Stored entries
──────────────────────────────
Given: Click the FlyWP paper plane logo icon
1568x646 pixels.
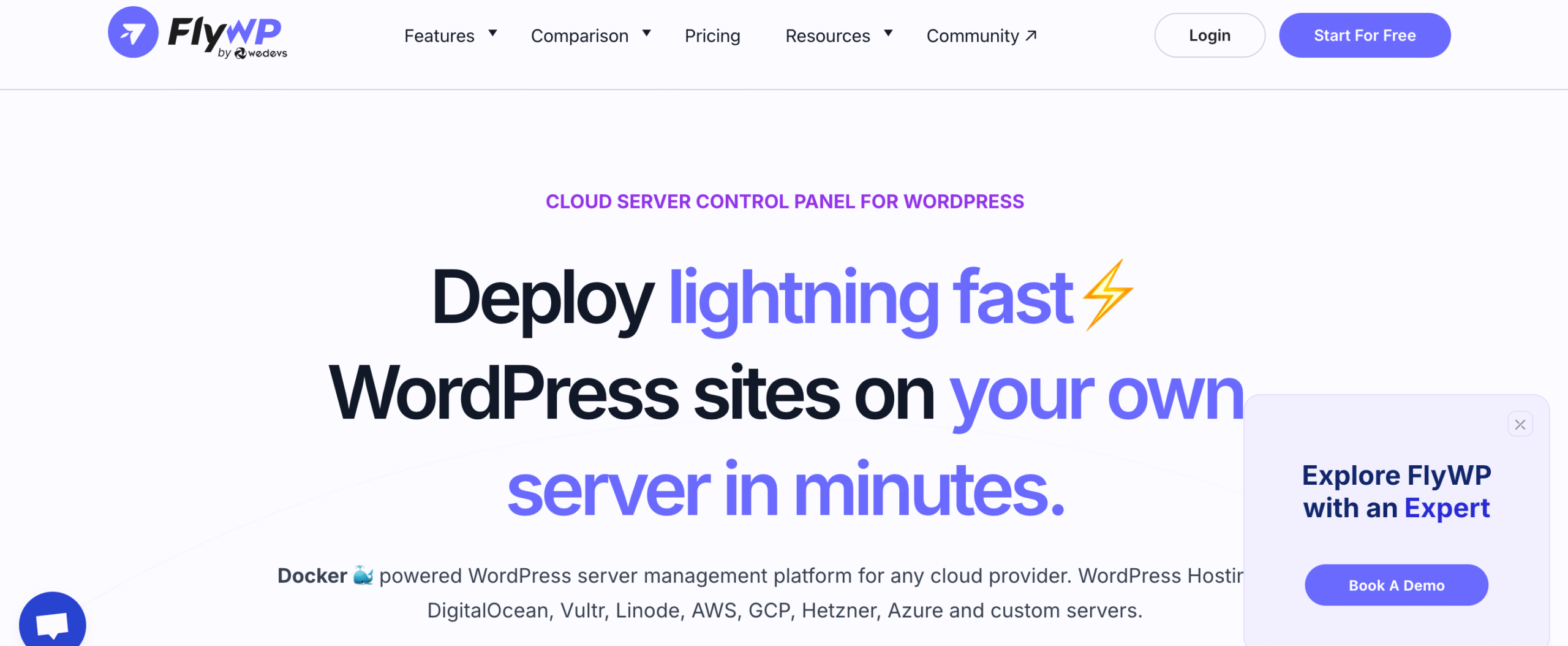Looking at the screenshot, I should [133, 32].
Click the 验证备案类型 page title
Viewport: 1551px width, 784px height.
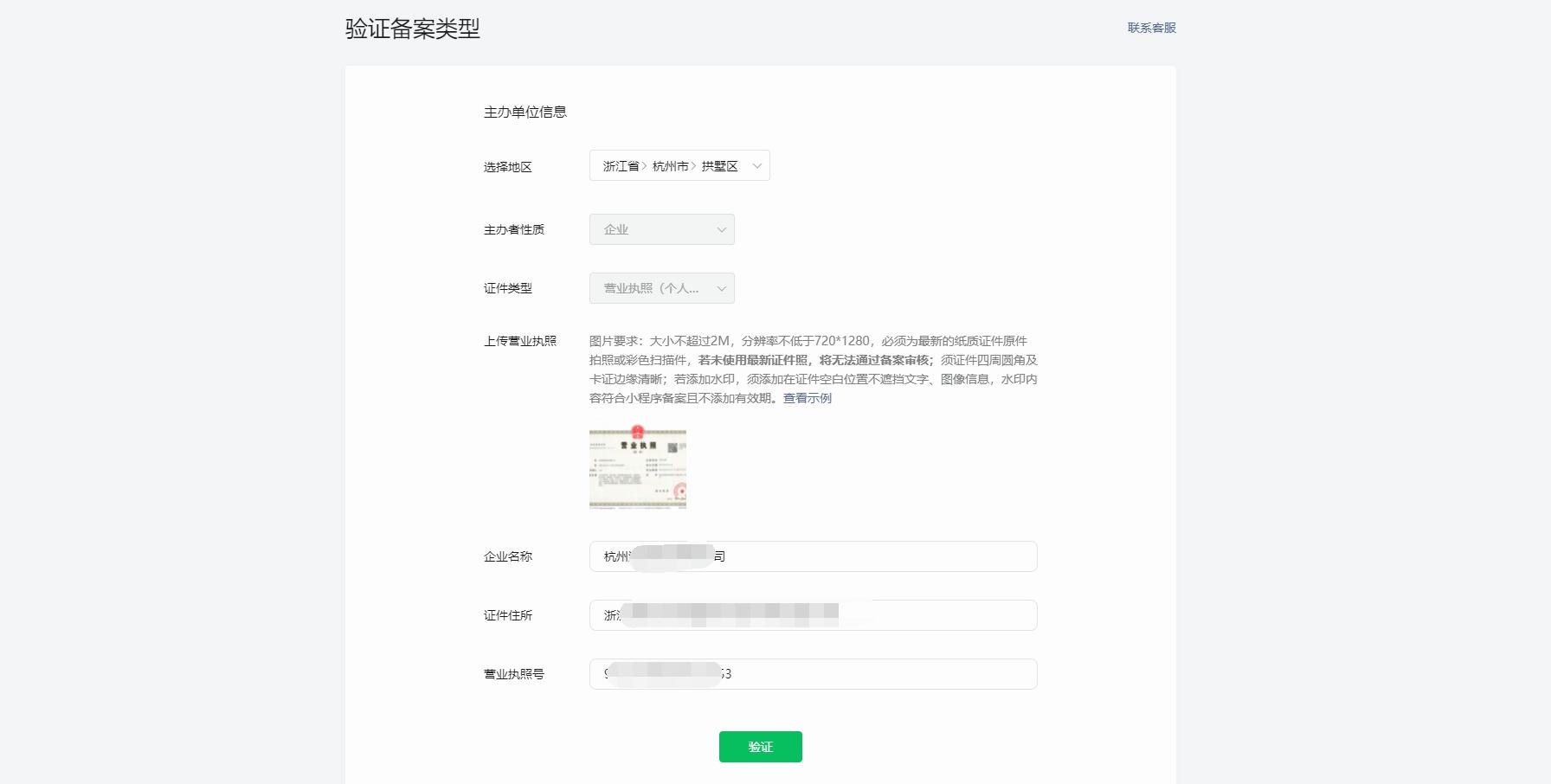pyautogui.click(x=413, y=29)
──────────────────────────────
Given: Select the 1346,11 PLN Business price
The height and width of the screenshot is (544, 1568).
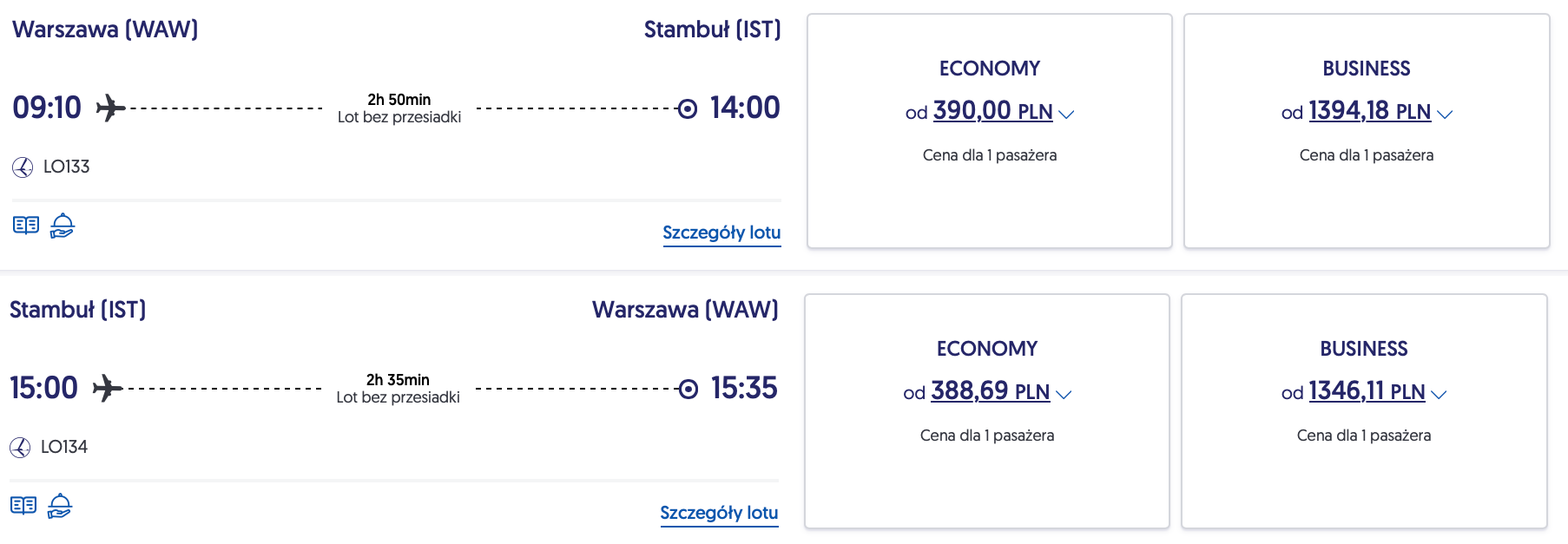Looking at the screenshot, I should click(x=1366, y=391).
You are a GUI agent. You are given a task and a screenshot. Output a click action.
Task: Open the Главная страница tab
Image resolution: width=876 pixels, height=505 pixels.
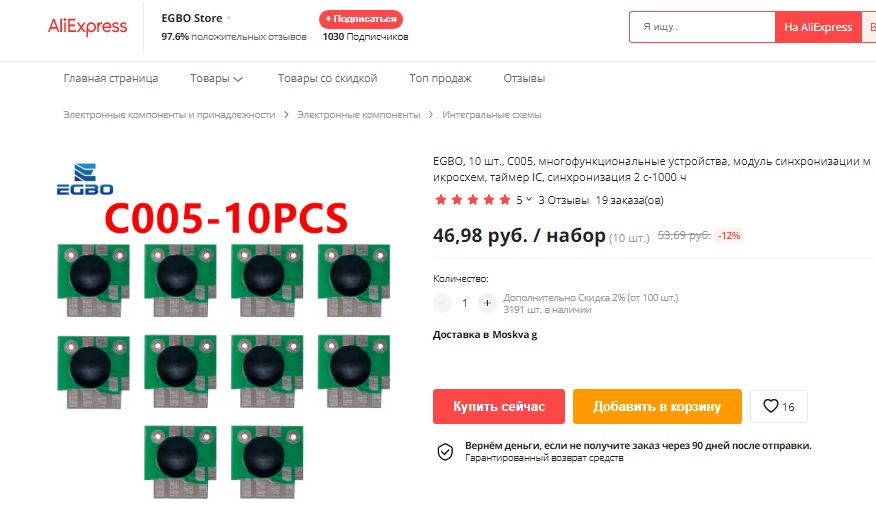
──────────────────────────────
#### Work required
Going by the entries above, repeat exactly the lines that start at the line with "Given: Select the 1346,11 PLN Business price" and go on through the line with "Image resolution: width=876". Pictures are not part of the copy.

#### Response to this task
Given: Select the 1346,11 PLN Business price
The height and width of the screenshot is (544, 1568).
Looking at the screenshot, I should click(x=1366, y=391).
You are a GUI agent. You are given a task and a screenshot. Output a click action.
Task: Open the Главная страница tab
Image resolution: width=876 pixels, height=505 pixels.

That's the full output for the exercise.